Staying Updated with Leading Organizations
According to John, staying attached and involved with leading organizations such as APICS, ISM, AHMMA, and others allows him to always have the latest Supply Chain information at his fingertips. In this changing world, staying updated with current trends, practices, and strategies impacting the Supply Chain industry is very important.
John relies on a network of close peers, educational institutions, and professional affiliations to make this possible. He is also an avid reader of Supply Chain publications, and he uses all of these different avenues of information to create and align strategies that fit within or complement Onvida Health’s specific model.
Collaborative Supply Chain Execution
Candito highlights that current trends shaping the future of Supply Chain Management include artificial intelligence, onshoring, strategic partnering with suppliers, finding ways for the Supply Chain to add value at the bottom line, and understanding how these variables contribute to providing value-based care throughout the Supply Chain.
The ability to work with vendors and continue to achieve a value-based care approach is challenging as costs continually increase across the economy, labor costs are escalating, and payer reimbursement is lagging. Some easy wins available years ago have moved on, and new savings opportunities are more difficult to identify and achieve.
A triple-aim approach—specifically around reducing per capita costs—requires more intricate strategies and approaches than were historically achievable. The new model involves partnering with manufacturers, sophisticated contracting strategies, and including clinical teams to share in all aspects of Supply Chain execution. To achieve maximum benefit and outcomes, physician involvement and alignment are crucial in this space.
Advice for Aspiring Supply Chain Professionals
John’s advice for someone looking to begin a career in Supply Chain right now would be:
- Get an excellent education from a leading global Supply Chain institution. Several excel in this space, and more colleges and Universities are adding Supply Chain as a major.
- Do an internship and as much mentoring as possible with different organizations that execute their Supply Chains at a level that is benchmarked by others.
- Understand the impact that supply costs can have on an organization’s success. Supply costs are generally the second largest cost in any company, behind labor.
- Understand that this industry is not for the faint of heart. You will be challenged throughout your career, and just when you think you’ve figured out the secret sauce, somebody will drop a hair in it. Many times, the Supply Chain is a thankless industry. Being strong-willed, adaptable and resilient is paramount to success.
In John’s view, the Supply Chain has grown over the last quarter century from a department where things were simply “tossed over the wall” for purchases to happen to now being seen as an integrated and strategic part of an organization that can impact bottom-line performance along with the overall success of an organization in terms of public opinion. There will never be a dull moment, and plenty of upside and reward are possible.

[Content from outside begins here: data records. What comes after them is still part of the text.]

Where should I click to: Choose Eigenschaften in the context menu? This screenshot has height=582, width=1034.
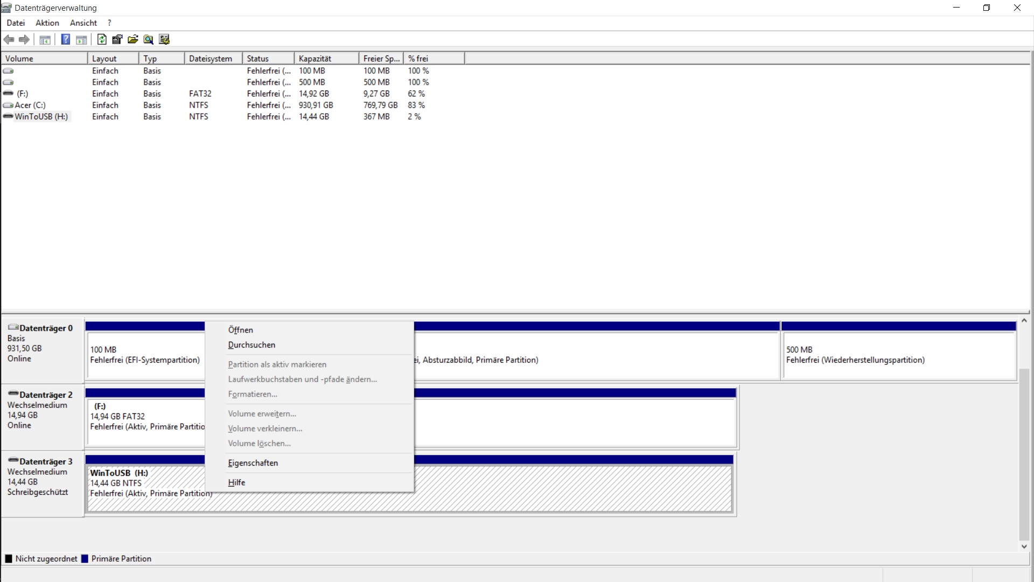(253, 463)
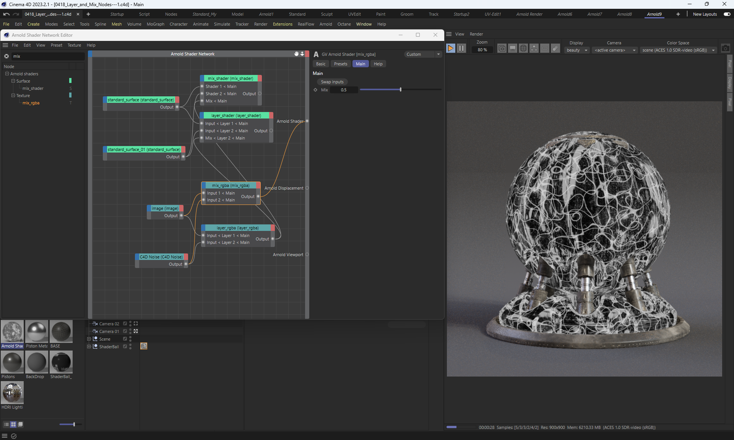Select the Piston Metal material thumbnail
The height and width of the screenshot is (440, 734).
37,331
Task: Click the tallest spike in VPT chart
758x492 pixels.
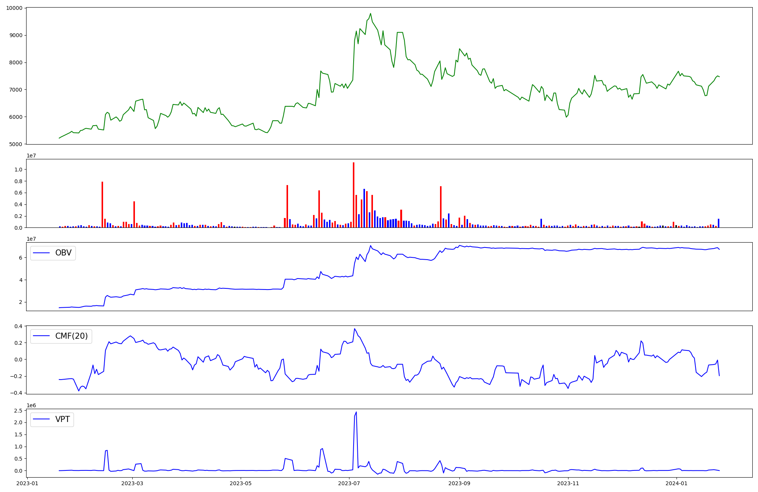Action: coord(356,413)
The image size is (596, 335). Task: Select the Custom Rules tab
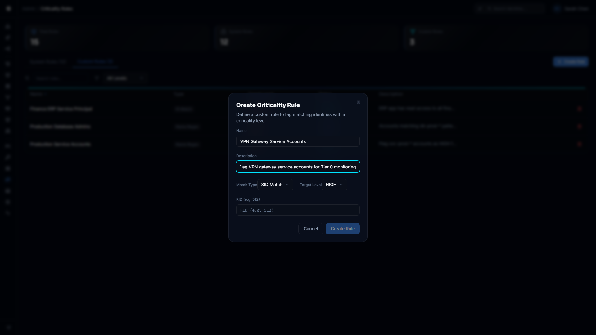tap(95, 61)
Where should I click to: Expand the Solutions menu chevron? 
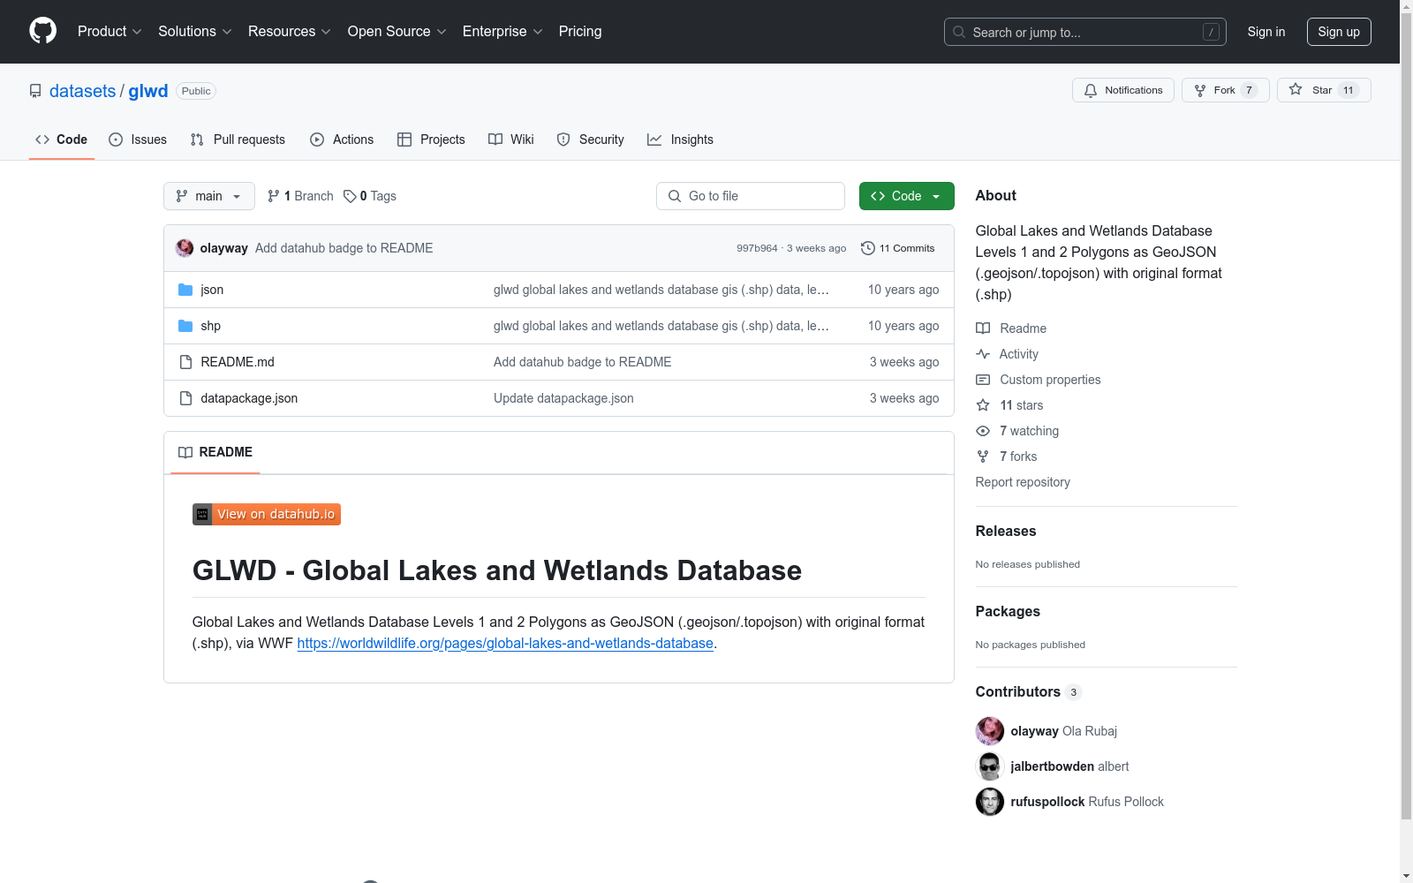[226, 31]
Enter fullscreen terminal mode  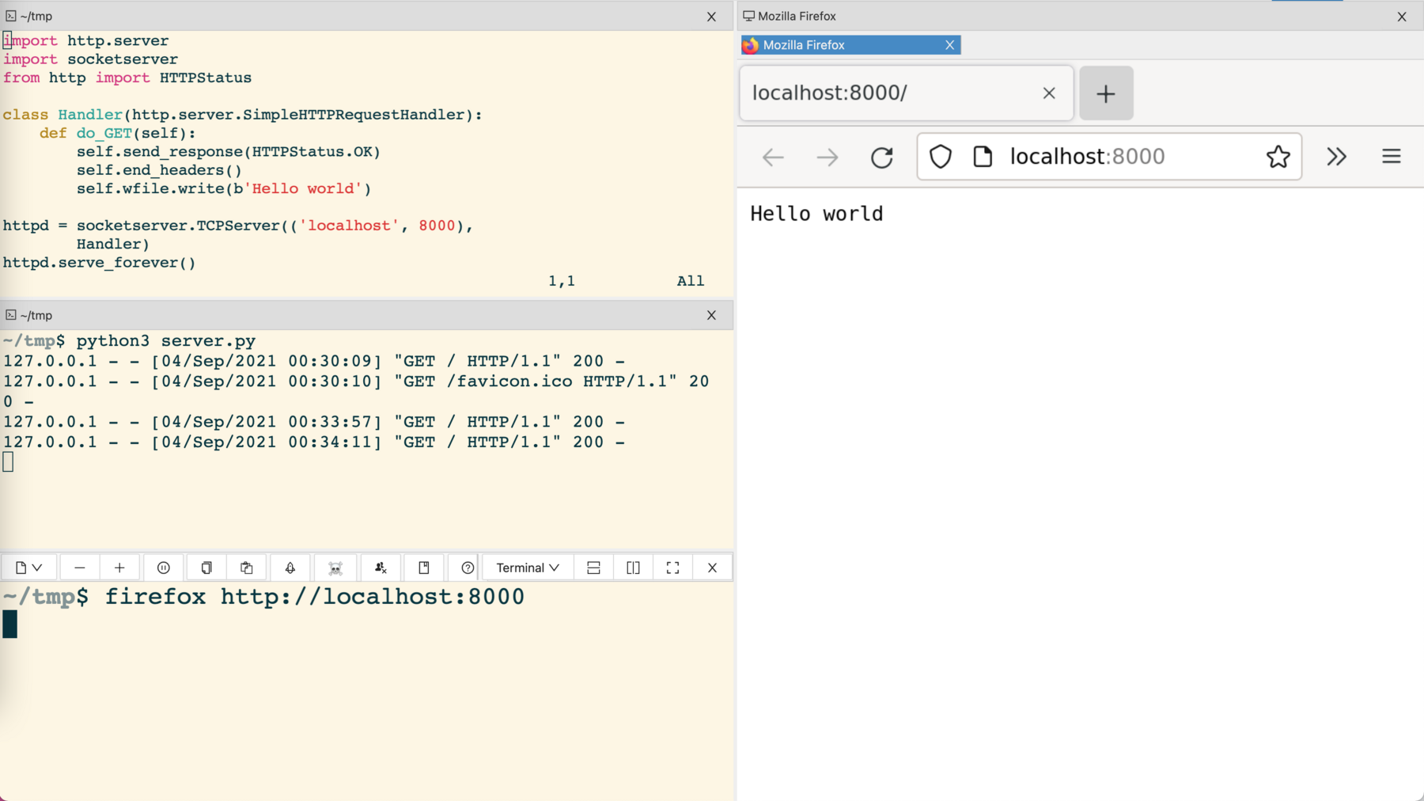coord(672,567)
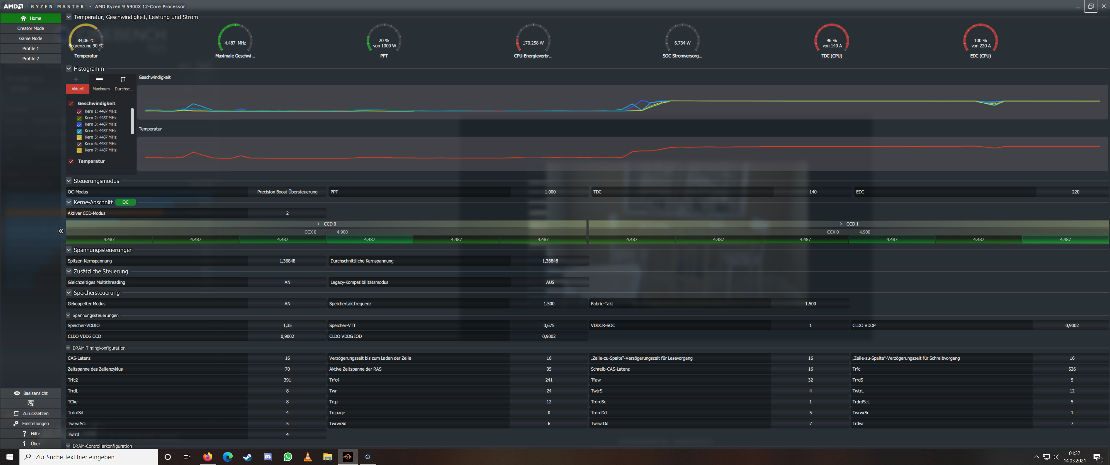Switch to the Maximum histogram tab

point(101,89)
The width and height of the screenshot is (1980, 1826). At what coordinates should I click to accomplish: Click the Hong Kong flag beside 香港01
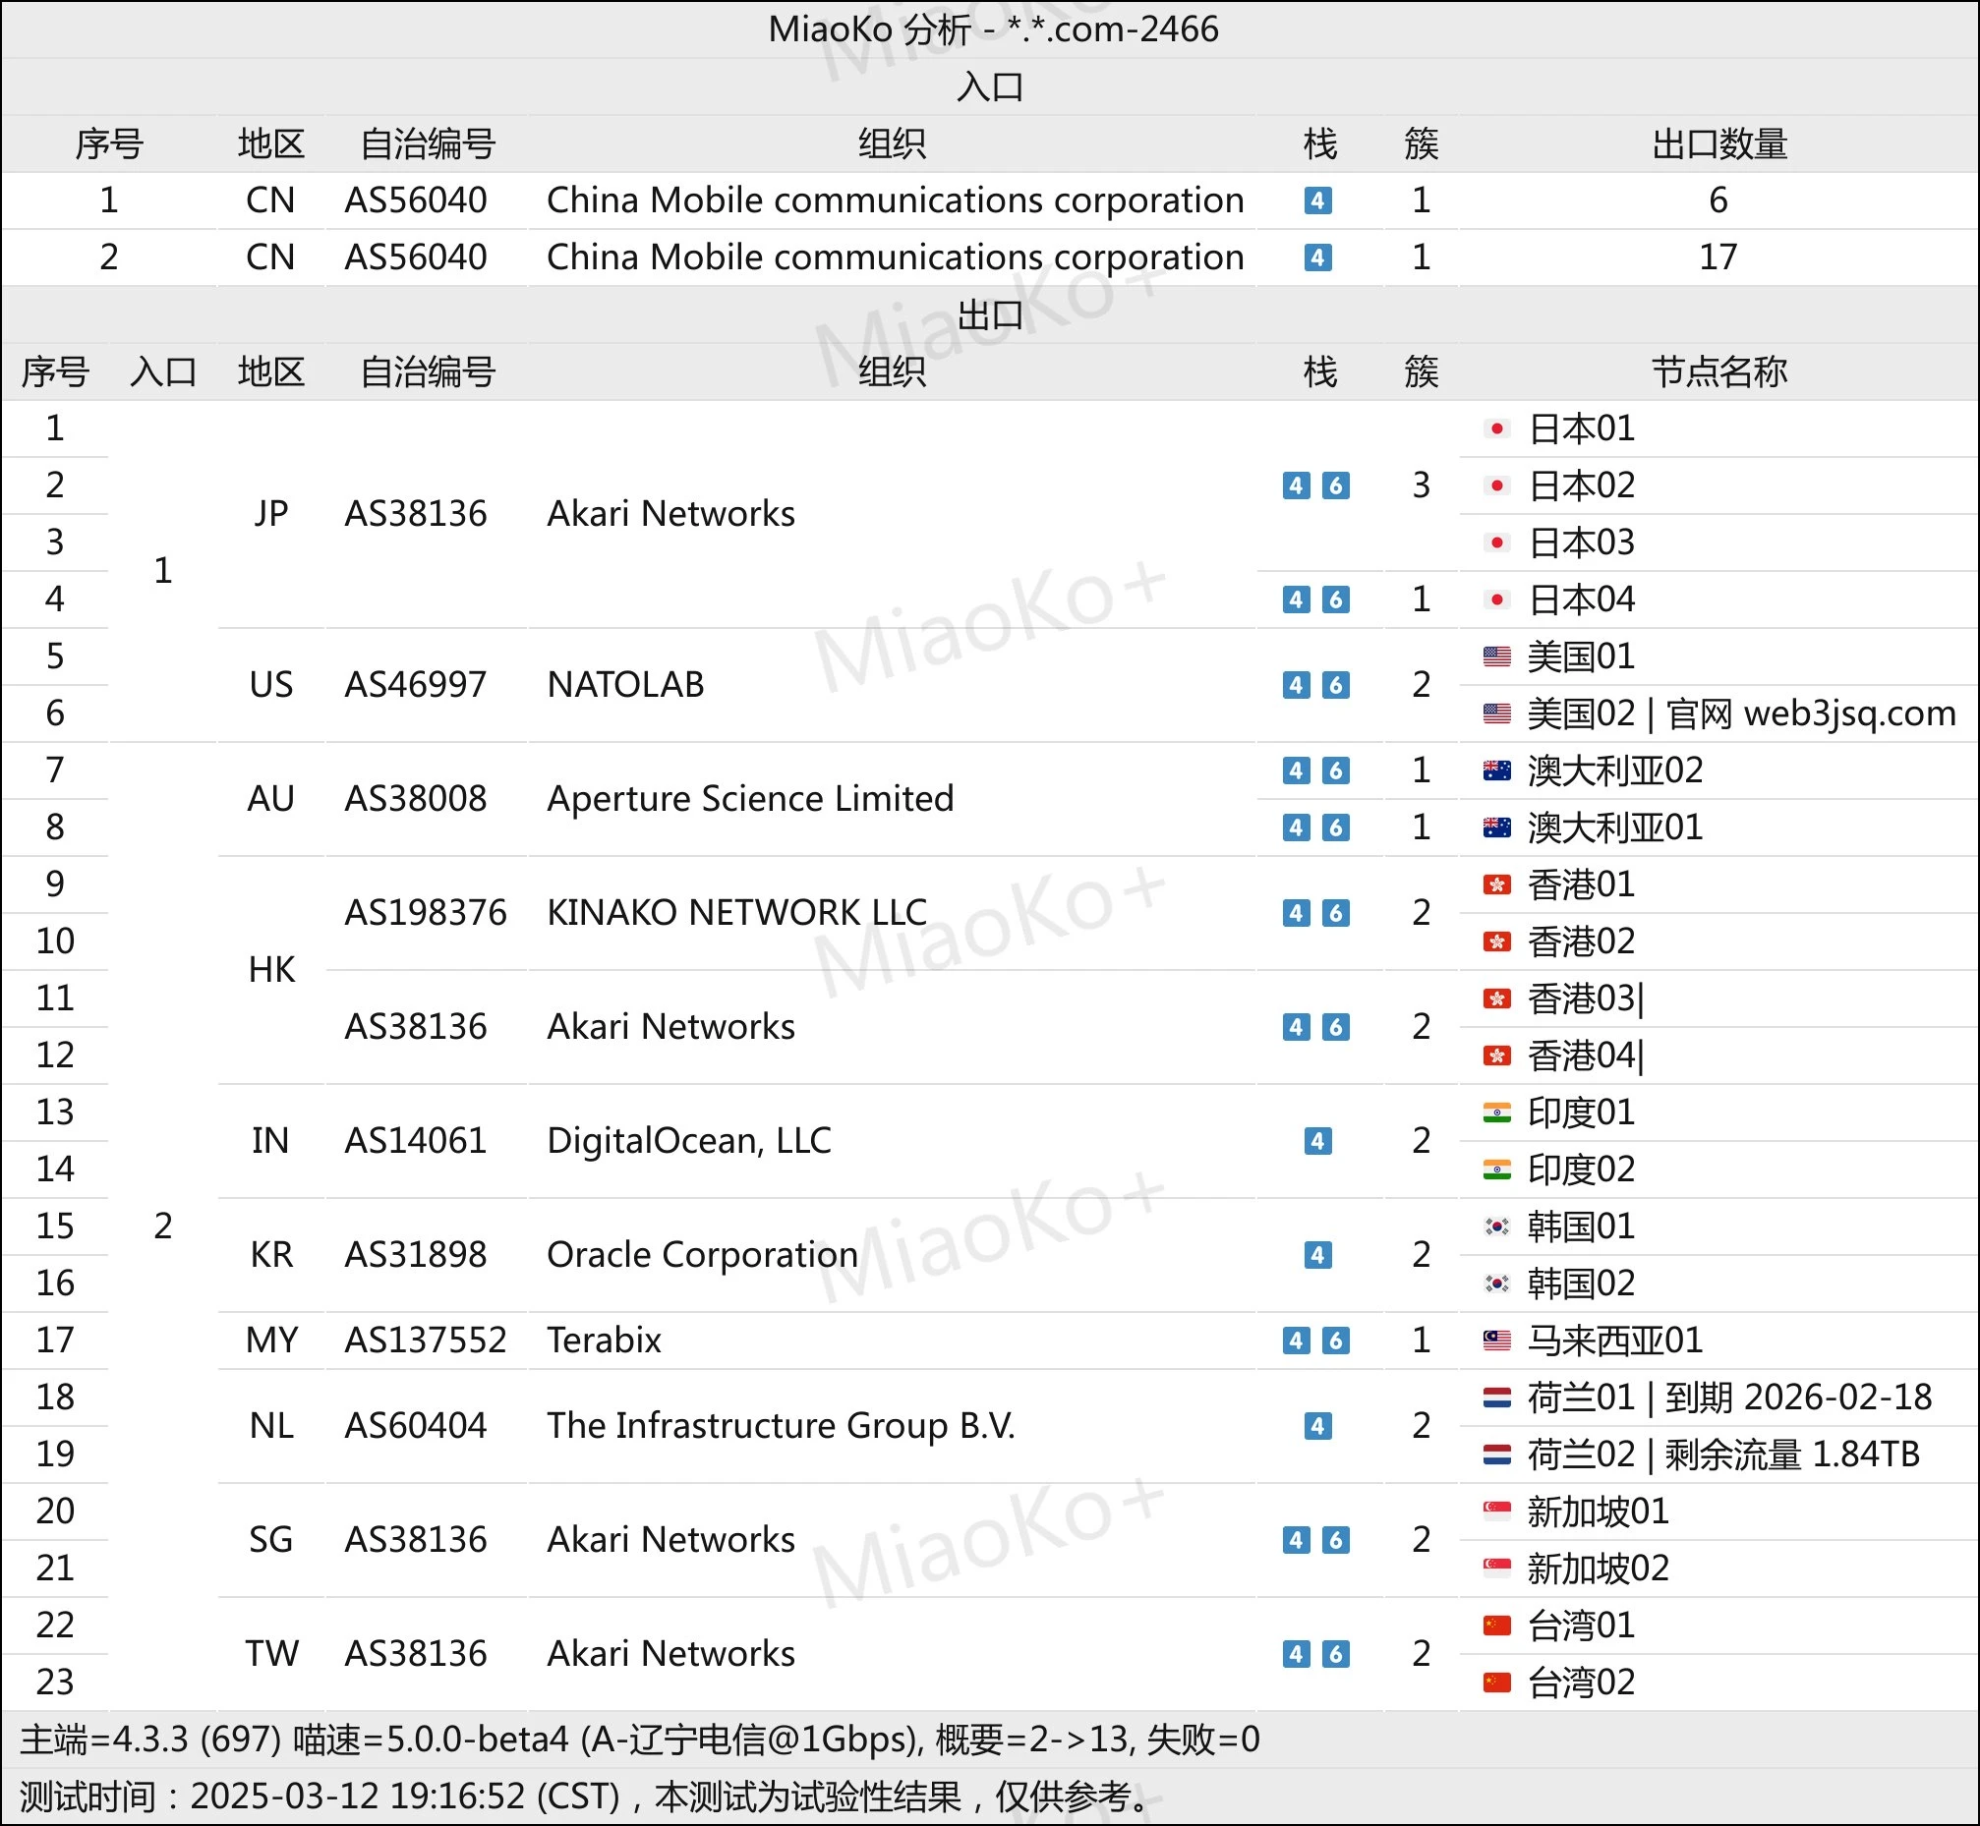click(1497, 884)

Innovative Approaches in Supply Chain
Over the next few years, Onvida Health Yuma Medical Center will explore different strategies in which the Supply Chain is no longer just a cost center but can also engage in the revenue-generating side of the business.
The Onvida Healthcare system is developing some exciting new strategies in the Supply Chain space. When these strategies come to fruition, they could positively impact healthcare across the industry. At a local level, the focus is always on refining and improving operational capabilities and strategies, controlling costs, and providing top-notch support to our clinical partners.
In the new year, Onvida Health will be implementing automation, AI, robotics, and other technologies that will enable the system to align with its goal of being a world-class Supply Chain organization.